Open chentian418 opened 2 years ago
You are correct. pTag.findAll('a', href=re.compile('/wiki/'), class_=False)
returns a list of strings that (1) starts with <a
and (2) contains /wiki/
substring (in the href attribute).
If you use pTag.findAll('a', href=re.compile('https://www.nytimes.com'), class_=False)
, this should return a list of strings that (1) starts with <a
and (2) contains https://www.nytimes.com
substring (e.g., href="https://www.nytimes.com/2021/07/23/technology/silicon-valleys-pandemic-profits.html"
).
If your code does not return any result, make sure that pTag
contains the strings that you are looking for.
Would you try this code:
import bs4
import requests
url = "address of webpage that includes <a class..."
req = requests.get(url)
soup = bs4.BeautifulSoup(req.text, 'html.parser')
print(soup.findAll('a', href=re.compile('https://www.nytimes.com'), class_=False))
Hi, in the second example, I find there is one line of code:
tagLinks = pTag.findAll('a', href=re.compile('/wiki/'), class_=False)

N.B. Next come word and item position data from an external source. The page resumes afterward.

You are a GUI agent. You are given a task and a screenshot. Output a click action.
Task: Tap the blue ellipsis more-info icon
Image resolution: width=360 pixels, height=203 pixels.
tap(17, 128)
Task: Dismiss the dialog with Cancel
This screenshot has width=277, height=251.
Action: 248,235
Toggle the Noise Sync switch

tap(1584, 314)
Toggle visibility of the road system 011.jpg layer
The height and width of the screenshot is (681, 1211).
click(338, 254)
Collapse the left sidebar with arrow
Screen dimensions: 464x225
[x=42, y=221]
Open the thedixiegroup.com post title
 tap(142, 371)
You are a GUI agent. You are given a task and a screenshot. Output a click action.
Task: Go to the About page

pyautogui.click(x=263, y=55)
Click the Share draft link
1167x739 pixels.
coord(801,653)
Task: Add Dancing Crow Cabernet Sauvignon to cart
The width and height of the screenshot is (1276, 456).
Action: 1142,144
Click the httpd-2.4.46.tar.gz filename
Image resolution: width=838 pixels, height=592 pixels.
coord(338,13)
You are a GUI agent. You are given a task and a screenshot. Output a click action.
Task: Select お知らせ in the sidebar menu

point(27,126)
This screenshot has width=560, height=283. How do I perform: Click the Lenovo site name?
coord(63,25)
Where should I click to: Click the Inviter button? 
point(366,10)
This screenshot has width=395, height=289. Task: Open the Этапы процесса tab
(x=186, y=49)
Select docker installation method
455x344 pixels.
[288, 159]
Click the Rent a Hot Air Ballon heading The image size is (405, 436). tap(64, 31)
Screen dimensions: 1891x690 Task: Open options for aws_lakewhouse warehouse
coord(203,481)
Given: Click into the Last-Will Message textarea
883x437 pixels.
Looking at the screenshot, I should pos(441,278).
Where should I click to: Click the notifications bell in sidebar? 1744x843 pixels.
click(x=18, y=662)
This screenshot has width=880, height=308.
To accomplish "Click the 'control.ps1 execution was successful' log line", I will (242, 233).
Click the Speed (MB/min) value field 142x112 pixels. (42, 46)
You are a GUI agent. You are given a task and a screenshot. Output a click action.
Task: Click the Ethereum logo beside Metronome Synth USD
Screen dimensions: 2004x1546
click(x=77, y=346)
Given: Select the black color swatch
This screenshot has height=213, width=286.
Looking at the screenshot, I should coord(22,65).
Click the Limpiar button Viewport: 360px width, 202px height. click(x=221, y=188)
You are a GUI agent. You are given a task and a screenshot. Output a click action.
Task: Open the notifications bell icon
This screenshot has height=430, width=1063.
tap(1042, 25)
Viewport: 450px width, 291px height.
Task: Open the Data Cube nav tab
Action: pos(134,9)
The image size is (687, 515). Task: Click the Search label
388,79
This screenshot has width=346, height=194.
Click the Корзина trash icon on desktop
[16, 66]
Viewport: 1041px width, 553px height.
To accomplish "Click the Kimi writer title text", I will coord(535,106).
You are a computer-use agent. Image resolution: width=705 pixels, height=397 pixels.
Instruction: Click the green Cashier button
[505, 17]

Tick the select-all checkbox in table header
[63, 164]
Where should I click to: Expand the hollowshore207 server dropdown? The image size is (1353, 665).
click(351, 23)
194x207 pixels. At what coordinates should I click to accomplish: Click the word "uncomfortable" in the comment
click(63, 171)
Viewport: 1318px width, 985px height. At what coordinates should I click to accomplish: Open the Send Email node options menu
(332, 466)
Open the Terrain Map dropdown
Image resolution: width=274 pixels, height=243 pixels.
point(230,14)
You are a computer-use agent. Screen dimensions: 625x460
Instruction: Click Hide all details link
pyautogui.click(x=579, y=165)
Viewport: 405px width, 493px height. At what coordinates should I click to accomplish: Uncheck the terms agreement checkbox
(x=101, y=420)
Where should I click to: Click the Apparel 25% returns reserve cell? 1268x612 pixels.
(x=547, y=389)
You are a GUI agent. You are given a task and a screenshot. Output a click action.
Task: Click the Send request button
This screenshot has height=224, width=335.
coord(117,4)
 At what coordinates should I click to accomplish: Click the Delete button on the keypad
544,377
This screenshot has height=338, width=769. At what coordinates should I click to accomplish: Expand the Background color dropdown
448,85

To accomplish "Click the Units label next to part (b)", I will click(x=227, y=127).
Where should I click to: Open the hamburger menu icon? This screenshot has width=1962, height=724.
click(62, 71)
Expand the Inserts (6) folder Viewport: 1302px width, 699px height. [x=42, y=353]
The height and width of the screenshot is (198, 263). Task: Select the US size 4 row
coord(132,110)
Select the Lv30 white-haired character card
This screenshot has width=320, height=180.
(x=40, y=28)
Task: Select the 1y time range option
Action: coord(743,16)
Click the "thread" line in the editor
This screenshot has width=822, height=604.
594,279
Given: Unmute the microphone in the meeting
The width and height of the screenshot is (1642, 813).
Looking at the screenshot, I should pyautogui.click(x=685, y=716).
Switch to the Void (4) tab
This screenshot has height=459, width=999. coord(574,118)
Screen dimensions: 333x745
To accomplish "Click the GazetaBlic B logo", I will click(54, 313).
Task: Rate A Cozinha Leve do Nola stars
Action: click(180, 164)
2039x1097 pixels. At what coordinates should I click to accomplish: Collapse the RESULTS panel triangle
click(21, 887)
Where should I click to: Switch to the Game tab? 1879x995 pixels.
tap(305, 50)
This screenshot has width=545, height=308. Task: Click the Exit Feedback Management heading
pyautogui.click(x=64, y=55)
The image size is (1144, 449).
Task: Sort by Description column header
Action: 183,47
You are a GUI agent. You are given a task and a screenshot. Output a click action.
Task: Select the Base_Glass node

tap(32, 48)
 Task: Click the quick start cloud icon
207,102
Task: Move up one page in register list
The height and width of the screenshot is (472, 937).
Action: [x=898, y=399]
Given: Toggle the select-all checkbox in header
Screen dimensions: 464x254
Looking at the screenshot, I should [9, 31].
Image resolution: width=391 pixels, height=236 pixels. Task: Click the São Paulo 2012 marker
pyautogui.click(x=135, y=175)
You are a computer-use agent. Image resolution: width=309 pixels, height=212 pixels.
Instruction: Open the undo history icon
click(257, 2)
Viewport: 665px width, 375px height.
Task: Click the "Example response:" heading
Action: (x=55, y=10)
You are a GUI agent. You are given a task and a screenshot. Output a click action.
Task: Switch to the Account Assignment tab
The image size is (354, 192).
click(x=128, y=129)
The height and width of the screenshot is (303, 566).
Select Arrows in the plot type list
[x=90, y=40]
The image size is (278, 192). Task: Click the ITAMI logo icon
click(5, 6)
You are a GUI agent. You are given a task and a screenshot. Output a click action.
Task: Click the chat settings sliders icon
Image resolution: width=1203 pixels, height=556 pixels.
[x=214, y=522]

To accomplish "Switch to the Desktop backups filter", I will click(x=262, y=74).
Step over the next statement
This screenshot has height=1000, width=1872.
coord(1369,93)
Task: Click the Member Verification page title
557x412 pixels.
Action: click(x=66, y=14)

And I want to make sure if this line is used to find the string that starts with "a" and href='/wiki/'; for example:
<a href="/wiki/Mass_communication" title="Mass communication">mass communication</a>
However, when I use
pTag.findAll('a', href=re.compile('https://www.nytimes.com'), class_=False)
with no base url to extract<a class="css-1g7m0tk" href="https://www.nytimes.com/2021/07/23/technology/silicon-valleys-pandemic-profits.html" title="">
, it doesn't return anything.Would you mind explaining a bit about the meaning of the codes and my problem. Thank you!